• **What to produce**
Repeat the part of the court opinion starting with "Luger relayed the" and going on through "brought termination charges.", word for word.

• **Document excerpt**
::::::::::

Timothy Olmsted, Plaintiff–Appellant v. Saint Paul Public Schools, Defendant–Appellee.
Timothy Olmsted, a former tenured teacher with the Saint Paul Public School District (“District”), resigned from his teaching position with the District after several student-related complaints were made against him. The District accepted Olmsted's resignation. Later, Olmsted attempted to unilaterally rescind his resignation and resume his teaching role, but the District refused to reinstate him. Olmsted sued the District for, among other things, breach of his employment contract. The District moved for summary judgment, and the district court 2 granted summary judgment in favor of the District. Olmsted appeals the district court's decision, arguing that his resignation could be rescinded because when he resigned he (1) was under duress and (2) relied on material misrepresentations from the District. We affirm.
Olmsted worked for the District as a teacher from 1995 until his resignation in 2012. During the 2011 school year, families of several students alleged that Olmsted racially discriminated against certain students and exhibited other inappropriate conduct toward students. The District investigated the allegations, and on January 12, 2012, the District placed Olmsted on paid administrative leave “pending further investigation of allegations of serious misconduct.” The District notified Olmsted that he could contact his union representatives and provided him with the union representatives' contact information. Some students filed a federal lawsuit against the District. See J.W. v. St. Paul Pub. Sch. Indep. Sch. Dist. No. 625, 12-cv-01369 (D. Minn.).3
While the District investigated, Olmsted asked Margaret Luger-Nikoli (“Luger”), a union attorney with Education Minnesota, to represent him against the District. Olmsted understood that Luger would correspond with the District on his behalf. When Luger began representing Olmsted, she contacted the District's counsel, Jeff Lalla, with whom she had a good working relationship, and said, “if this is going to a higher level, basically, if this is going to become a termination case, can you please tell me [when] that happens.”
Luger testified that on March 8, 2012, Lalla called and informed her that the District “would propose termination at a school board meeting.” Luger asked Lalla for the basis of the District's termination decision, and Lalla replied that the investigation had uncovered additional issues. When pressed by Luger for specifics, Lalla provided her with examples from the District's written report, but Lalla did not specify any particular charges to be brought against Olmsted. At that point, Lalla told Luger that he had not begun drafting formal charges against Olmsted, and he suggested that if Olmsted resigned, the District would not issue a report of the findings of the investigation to the Board of Teaching. Luger asked that Lalla delay drafting formal charges until she had an opportunity to discuss the situation with Olmsted.
Luger relayed the information that she had received from Lalla to Olmsted. Luger discussed Olmsted's potential alternative responses despite not knowing what charges the District planned to pursue formally. Luger advised Olmsted that he could (1) acquiesce in the termination, (2) negotiate a separation, or (3) go to a hearing. Olmsted only “vaguely” remembers Luger informing him of these options. Olmsted testified that he did not consider these options to be real choices; instead, he felt like the District was placing a “gun to [his] head” forcing him to resign. Olmsted discounted the seriousness of the allegations and characterized them as “ridiculous.” He also remembers Luger informing him that he had a statutory right to a hearing if the District brought termination charges.

::::::::::

• **Dataset records**
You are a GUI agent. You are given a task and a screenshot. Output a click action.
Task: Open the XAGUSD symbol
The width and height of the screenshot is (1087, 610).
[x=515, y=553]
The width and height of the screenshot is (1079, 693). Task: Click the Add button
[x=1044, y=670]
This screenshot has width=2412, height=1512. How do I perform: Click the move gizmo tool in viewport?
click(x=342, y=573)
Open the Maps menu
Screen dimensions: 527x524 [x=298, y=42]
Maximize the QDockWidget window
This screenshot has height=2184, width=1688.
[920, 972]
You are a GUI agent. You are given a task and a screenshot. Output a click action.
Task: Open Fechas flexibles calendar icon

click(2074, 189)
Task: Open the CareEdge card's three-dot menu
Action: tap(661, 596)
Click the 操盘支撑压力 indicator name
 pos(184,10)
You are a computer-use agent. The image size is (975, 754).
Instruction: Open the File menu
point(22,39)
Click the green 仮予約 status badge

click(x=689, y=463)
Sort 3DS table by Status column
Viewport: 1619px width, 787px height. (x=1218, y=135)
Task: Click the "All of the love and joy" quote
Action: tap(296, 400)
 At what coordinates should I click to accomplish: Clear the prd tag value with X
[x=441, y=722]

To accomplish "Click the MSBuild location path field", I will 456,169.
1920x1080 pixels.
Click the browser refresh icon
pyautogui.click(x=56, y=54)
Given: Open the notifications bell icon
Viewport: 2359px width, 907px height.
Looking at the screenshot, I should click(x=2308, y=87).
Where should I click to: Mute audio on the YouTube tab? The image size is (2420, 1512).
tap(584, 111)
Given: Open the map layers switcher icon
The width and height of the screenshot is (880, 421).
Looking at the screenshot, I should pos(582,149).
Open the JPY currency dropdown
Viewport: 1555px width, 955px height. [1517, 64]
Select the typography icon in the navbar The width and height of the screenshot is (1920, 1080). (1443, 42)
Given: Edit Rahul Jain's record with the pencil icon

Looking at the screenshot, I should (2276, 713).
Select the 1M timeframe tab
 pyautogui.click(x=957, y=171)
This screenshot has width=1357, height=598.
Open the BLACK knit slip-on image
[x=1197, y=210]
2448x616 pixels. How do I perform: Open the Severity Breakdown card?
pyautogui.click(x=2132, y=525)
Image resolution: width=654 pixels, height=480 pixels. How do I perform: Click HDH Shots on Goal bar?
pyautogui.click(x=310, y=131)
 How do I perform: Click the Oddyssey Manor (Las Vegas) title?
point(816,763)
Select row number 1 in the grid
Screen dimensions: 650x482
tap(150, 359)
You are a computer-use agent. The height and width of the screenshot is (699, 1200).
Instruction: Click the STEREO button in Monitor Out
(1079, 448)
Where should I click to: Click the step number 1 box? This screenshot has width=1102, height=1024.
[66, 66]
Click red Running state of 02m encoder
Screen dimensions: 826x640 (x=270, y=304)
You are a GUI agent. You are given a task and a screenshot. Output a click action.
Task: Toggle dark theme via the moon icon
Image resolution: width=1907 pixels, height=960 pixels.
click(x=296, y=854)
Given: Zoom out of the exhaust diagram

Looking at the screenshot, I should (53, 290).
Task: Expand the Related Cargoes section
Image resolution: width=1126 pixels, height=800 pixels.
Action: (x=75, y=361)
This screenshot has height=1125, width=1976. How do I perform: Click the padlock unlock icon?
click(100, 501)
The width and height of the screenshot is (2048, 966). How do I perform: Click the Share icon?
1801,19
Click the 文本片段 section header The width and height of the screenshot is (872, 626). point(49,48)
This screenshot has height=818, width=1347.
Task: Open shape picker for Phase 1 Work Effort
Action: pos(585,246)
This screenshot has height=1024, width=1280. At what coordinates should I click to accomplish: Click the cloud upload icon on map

::::::::::

• **Reply**
Luger relayed the information that she had received from Lalla to Olmsted. Luger discussed Olmsted's potential alternative responses despite not knowing what charges the District planned to pursue formally. Luger advised Olmsted that he could (1) acquiesce in the termination, (2) negotiate a separation, or (3) go to a hearing. Olmsted only “vaguely” remembers Luger informing him of these options. Olmsted testified that he did not consider these options to be real choices; instead, he felt like the District was placing a “gun to [his] head” forcing him to resign. Olmsted discounted the seriousness of the allegations and characterized them as “ridiculous.” He also remembers Luger informing him that he had a statutory right to a hearing if the District brought termination charges.